El silencio se instala de nuevo. Jack se reclina y me mira como si estuviera decidiendo cuánta verdad contarme. Finalmente, después de lo que parecen siglos, habla.
—Digamos que... tengo ciertos pensamientos que están interfiriendo con mi vida —dice lentamente, su voz baja y cargada de insinuación—. Y esos pensamientos no son algo que pueda controlar fácilmente.
Sus palabras son simples, pero el peso detrás de ellas me golpea como una corriente eléctrica. Sé a dónde va esto, pero no puedo permitir que me afecte. Soy su terapeuta. No su... lo que sea que piense que soy.
—¿Podrías ser más específico? —pregunto, manteniéndome en control a pesar de que algo en mi interior ya empieza a tambalearse.
Su sonrisa se vuelve peligrosa, y por primera vez, me doy cuenta de que este hombre no está aquí para ser curado. Está aquí para jugar. Y me temo que yo soy su objetivo.

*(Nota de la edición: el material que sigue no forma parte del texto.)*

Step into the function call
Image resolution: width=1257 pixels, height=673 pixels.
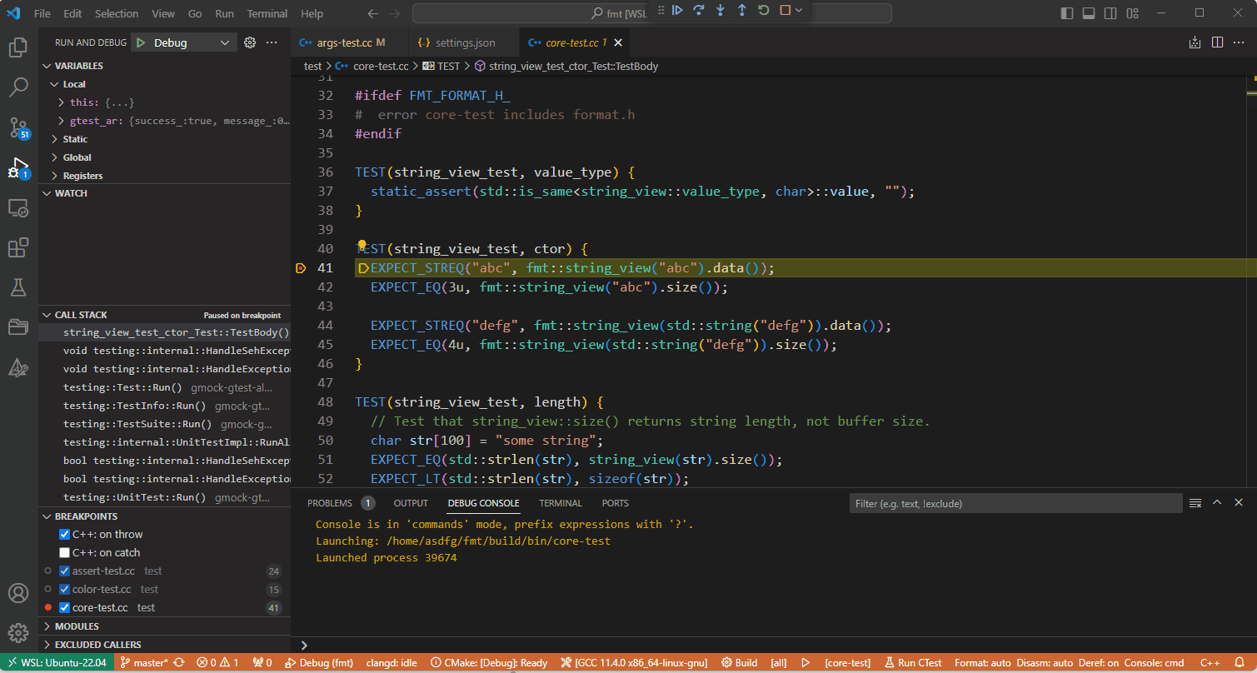coord(720,10)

—Mis fantasías, doctora —dice en un tono que me hace estremecer—. Son más oscuras de lo que imaginas.
Por un momento, me quedo sin palabras. El aire en la habitación se siente pesado, cargado de algo que no puedo explicar. Mis dedos juegan inconscientemente con el bolígrafo sobre mi escritorio, un intento desesperado de mantener mi compostura. Él está jugando conmigo. No hay dudas. Lo veo en la forma en que sus labios apenas se curvan en esa media sonrisa peligrosa, en la manera en que me mira como si supiera exactamente cómo reacciono ante cada palabra suya.
Pero lo que más me molesta es que está funcionando.

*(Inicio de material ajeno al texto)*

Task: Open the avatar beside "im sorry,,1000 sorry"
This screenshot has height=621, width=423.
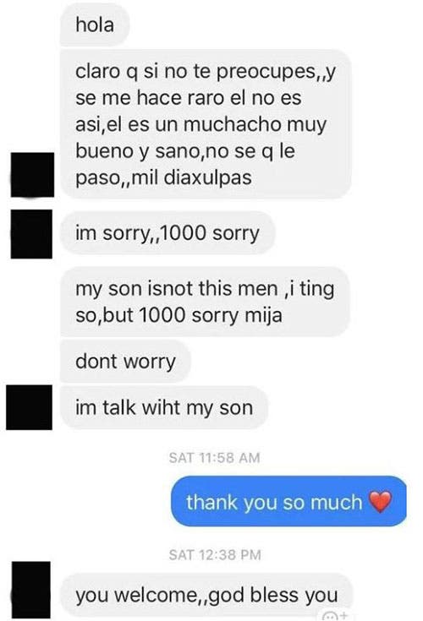Action: pos(31,234)
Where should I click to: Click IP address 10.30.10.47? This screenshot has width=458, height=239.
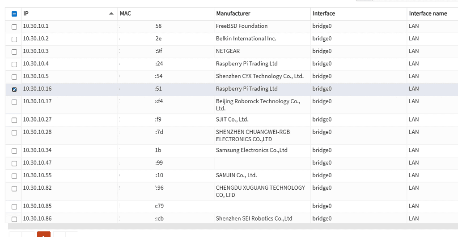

—Fantasías oscuras, dices —repito sus palabras como si intentara restarles peso. Pero sé exactamente lo que quiere decir, y no puedo permitirme caer en su juego.
¡Técnicamente es mi paciente!
Él no responde de inmediato. Me estudia, con esos ojos oscuros e impenetrables que parecen devorar cada detalle de mi expresión. Siento que me estoy desnudando ante él, sin siquiera moverme.
—Creo que estamos siendo demasiado vagos, Jack —intento llevar la conversación a un terreno más profesional—. Necesito que seas más claro. ¿Qué tipo de pensamientos te están afectando? ¿Por qué los consideras oscuros?